Il tumore al seno non deve far paura
Primo corso all'ospedale di Circolo della Società italiana di senologia. Civolti gli infermieri, il personale che segue da vicino e supporta il paziente
La senologia varesina ha conquistato un ruolo nel panorama nazionale. È questo il senso del corso che si è svolto questa settimana all’ospedale di Circolo e che ha coinvolto le infermiere provenienti da diverse aziende del territorio e no. Per la prima volta, la Società di Senologia italianaha organizzato un corso a Varese. Un riconoscimento per un lavoro che ospedale e università, supportati dal mondo del volontariato e dall’Associazione Caos in particolare, stanno portando avanti.
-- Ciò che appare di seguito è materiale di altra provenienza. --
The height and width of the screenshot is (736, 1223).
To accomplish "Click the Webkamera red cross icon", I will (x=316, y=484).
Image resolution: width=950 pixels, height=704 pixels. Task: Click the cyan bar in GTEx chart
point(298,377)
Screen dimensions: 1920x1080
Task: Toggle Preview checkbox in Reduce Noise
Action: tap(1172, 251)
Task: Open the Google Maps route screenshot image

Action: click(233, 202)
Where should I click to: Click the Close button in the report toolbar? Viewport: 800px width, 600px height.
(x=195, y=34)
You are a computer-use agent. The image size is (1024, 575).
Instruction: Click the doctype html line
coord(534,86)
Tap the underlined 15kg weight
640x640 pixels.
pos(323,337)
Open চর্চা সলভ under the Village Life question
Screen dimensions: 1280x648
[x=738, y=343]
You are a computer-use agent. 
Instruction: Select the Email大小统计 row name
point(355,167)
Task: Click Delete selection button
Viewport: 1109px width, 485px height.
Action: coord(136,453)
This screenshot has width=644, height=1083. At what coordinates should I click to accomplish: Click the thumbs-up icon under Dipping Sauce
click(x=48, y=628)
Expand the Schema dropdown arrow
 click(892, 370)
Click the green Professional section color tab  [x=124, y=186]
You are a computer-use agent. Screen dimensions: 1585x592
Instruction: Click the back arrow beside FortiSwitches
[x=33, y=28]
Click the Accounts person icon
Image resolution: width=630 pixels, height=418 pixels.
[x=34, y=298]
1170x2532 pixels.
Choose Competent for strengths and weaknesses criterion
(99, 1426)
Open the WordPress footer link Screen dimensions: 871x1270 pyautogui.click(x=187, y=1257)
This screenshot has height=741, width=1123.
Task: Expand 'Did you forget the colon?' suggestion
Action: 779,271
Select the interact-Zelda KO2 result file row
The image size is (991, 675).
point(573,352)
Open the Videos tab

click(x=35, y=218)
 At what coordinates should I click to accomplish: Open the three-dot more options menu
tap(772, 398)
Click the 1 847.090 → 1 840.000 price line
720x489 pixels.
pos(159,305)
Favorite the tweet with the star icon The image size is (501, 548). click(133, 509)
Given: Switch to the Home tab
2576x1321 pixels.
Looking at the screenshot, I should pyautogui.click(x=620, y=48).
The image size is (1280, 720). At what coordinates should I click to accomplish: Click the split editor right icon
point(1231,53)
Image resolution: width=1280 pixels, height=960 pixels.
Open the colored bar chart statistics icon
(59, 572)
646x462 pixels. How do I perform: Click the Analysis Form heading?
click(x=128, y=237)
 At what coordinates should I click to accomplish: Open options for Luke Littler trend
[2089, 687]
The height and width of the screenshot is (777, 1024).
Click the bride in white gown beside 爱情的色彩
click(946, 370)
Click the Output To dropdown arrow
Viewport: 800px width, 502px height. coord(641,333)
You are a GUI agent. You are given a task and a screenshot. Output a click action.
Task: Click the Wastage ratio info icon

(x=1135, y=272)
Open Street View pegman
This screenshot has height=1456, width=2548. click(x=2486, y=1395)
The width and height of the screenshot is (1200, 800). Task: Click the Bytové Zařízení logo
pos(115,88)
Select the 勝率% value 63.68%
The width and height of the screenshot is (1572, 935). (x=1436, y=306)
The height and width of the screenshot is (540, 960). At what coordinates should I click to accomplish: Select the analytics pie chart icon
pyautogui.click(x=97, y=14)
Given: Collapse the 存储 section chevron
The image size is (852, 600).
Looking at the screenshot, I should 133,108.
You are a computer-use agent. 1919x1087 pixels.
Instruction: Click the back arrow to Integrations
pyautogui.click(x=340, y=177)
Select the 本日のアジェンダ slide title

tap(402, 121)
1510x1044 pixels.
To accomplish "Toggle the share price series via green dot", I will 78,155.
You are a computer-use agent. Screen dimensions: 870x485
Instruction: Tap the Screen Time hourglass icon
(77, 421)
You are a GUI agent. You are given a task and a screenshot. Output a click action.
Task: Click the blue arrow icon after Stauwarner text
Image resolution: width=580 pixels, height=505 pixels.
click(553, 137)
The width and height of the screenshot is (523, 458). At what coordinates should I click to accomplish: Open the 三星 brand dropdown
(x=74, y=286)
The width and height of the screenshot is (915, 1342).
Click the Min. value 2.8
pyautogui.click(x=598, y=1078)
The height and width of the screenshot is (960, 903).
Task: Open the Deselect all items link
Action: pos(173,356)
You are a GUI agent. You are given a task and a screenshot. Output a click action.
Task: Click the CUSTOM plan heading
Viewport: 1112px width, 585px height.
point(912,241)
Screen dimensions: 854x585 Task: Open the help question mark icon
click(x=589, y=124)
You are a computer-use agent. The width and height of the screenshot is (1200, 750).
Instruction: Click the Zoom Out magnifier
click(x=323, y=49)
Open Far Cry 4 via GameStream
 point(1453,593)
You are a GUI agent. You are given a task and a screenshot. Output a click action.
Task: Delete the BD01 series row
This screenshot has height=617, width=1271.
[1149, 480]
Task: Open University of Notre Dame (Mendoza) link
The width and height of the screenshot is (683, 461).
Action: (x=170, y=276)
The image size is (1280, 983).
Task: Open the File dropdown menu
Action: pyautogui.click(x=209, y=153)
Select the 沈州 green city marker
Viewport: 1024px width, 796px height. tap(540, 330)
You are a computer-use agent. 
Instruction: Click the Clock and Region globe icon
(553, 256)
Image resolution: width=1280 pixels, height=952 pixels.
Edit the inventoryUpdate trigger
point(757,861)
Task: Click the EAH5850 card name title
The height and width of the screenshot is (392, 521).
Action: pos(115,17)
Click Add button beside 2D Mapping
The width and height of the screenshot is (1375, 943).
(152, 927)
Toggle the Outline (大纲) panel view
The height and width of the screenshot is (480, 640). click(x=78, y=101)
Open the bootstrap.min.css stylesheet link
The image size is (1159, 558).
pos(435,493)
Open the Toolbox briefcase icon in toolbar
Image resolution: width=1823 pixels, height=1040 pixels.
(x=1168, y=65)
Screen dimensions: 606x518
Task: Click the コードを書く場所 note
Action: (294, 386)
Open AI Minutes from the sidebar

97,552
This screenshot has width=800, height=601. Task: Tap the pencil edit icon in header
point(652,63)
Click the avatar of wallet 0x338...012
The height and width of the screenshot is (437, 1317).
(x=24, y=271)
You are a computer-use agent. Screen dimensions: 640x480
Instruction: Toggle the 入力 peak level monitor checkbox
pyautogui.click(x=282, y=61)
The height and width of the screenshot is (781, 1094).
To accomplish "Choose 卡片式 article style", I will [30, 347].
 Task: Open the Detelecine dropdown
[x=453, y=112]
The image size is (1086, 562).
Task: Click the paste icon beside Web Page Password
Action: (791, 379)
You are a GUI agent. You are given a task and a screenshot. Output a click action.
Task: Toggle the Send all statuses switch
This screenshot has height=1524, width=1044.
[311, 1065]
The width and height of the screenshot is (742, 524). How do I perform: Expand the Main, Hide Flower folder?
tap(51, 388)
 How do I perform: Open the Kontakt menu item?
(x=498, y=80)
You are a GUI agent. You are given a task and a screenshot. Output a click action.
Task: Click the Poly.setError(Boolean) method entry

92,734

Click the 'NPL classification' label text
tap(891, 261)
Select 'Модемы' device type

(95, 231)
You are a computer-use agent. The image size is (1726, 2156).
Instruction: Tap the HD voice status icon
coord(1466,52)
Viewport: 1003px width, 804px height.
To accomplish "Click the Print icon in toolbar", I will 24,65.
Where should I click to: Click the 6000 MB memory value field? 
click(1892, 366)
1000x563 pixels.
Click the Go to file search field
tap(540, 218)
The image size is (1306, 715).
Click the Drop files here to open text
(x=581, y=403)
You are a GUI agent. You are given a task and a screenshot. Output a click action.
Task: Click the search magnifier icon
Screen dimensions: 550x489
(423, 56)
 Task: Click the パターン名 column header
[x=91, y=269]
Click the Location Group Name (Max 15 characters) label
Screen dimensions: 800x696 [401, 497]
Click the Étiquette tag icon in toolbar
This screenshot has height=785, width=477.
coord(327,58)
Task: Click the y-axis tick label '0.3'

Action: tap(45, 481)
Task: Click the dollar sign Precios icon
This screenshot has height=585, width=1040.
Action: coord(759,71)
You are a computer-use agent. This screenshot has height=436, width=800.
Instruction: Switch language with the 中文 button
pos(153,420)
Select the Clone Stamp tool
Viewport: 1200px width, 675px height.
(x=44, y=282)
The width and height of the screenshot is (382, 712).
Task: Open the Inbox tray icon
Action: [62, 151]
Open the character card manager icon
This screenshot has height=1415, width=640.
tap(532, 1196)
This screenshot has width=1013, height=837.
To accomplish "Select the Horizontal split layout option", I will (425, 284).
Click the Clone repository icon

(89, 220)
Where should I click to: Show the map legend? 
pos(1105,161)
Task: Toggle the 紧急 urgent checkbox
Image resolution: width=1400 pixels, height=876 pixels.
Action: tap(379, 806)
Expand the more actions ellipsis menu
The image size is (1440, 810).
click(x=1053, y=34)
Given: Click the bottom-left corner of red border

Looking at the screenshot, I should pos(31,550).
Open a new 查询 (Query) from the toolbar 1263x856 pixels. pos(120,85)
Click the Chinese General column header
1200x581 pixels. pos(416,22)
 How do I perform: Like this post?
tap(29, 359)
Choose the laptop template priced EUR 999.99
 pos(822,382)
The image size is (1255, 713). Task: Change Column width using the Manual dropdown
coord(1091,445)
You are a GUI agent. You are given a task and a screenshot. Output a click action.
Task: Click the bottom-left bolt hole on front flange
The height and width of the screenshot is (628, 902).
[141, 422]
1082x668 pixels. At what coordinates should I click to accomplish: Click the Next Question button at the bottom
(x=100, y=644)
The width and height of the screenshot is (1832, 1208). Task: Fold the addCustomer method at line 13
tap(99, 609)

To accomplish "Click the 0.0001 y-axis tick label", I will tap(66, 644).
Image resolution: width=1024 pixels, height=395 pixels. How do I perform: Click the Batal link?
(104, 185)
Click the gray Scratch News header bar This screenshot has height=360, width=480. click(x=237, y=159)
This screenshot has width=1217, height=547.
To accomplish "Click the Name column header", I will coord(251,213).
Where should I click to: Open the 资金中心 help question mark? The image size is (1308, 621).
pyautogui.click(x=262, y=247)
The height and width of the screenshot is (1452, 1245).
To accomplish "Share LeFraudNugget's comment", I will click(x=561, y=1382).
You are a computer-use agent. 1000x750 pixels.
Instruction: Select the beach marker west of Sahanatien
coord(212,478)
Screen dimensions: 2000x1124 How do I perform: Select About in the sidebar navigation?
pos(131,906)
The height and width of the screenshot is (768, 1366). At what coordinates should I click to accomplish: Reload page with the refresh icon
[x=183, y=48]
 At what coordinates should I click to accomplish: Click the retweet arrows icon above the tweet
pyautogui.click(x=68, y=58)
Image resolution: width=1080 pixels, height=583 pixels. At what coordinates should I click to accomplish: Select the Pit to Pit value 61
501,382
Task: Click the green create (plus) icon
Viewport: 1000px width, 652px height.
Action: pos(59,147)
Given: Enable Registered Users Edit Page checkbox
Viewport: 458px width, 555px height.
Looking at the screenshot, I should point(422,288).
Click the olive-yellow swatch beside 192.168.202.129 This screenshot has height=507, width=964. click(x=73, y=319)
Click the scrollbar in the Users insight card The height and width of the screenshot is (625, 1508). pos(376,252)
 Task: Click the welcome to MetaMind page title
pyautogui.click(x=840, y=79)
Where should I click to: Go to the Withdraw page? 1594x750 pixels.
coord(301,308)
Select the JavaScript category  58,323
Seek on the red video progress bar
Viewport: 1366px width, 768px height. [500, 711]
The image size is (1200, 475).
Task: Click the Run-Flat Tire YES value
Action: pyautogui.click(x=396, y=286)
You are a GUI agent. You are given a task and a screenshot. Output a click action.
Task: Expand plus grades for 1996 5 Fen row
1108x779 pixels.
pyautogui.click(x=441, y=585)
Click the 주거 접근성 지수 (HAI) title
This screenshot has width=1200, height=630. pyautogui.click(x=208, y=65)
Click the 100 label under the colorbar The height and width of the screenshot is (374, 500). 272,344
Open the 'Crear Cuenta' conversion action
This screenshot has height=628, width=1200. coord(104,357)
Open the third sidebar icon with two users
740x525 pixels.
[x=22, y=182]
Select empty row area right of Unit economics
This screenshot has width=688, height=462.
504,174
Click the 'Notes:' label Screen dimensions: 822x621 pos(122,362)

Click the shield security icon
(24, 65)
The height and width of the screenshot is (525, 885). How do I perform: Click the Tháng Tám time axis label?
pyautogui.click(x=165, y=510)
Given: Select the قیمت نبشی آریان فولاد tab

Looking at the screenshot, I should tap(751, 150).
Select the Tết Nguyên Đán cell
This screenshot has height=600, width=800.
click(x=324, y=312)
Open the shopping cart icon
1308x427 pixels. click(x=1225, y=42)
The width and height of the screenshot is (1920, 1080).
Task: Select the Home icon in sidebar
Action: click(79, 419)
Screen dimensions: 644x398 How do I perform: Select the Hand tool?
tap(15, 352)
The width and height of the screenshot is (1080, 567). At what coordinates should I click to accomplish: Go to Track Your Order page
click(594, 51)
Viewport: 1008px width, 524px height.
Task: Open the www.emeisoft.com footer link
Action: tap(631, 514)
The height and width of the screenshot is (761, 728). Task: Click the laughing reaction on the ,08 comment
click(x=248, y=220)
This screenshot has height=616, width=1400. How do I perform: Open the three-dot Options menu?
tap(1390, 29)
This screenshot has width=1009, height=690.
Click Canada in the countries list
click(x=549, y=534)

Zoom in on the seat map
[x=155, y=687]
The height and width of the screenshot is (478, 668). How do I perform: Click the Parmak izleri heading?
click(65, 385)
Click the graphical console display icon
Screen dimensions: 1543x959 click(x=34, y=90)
Il corso era dedicato a chi si trova in prima linea vicino alla paziente, raccogliendone gli umori, le paure e aiutandola ad affrontare il percorso terapeutico. Diverso il vissuto di ciascuna delle presenti in aula.
«La comunicazione è fondamentale perché la donna ha bisogno di essere ascoltata e compresa. Il momento della consapevolezza è tragico e lì bisogna intervenire per far capire che lungo il cammino non si è mai soli. Tanti sono gli step ma tutti sostenuti da una guida sempre presente».
Presa in carico, assistenza e comunicazione sono le linee guida che la professoressa Rovera e il suo staff seguono costantemente: «Occorre, però, anche un supporto continuo ai parenti – commenta un’altra infermiera – ho visto scene di disperazione di persone che non hanno retto la battaglia contro la malattia del proprio congiunto».
Testimonianza particolarmente apprezzata è stata quella della professoressa Gemma Martino – figura che ha fatto la storia dell’oncologia del nostro Paese con Umberto Veronesi all’Istituto Tumori di Milano , ora Direttore di METIS Milano: « La comunicazione in ambito sanitario e segnatamente in campo oncologico è al tempo stesso interazione fra dato oggettivo e soggettivo. Il suo non è un generico decidere, ma un decidersi poiché è in gioco la sua identità: ne va di lui. L’esperienza di malattia tocca l’identità della persona, smentendo o confermando le sue buone ragioni per vivere. Quindi il rapporto tra curante e paziente è relazione moralmente rilevante, mai eticamente neutra. Il compito è creare le condizioni perché il soggetto, lui e solo lui, possa decidersi, non nonostante la malattia, ma attraversandola, all’interno di una relazione umanamente pregnante. Di qui l’importanza non solo del dato anamnestico fisio/patologico, ma della storia del soggetto, della narrazione della sua vita. Alla domanda: cosa fare? si può pertinentemente rispondere: Dipende. Inizia a raccontami la tua storia».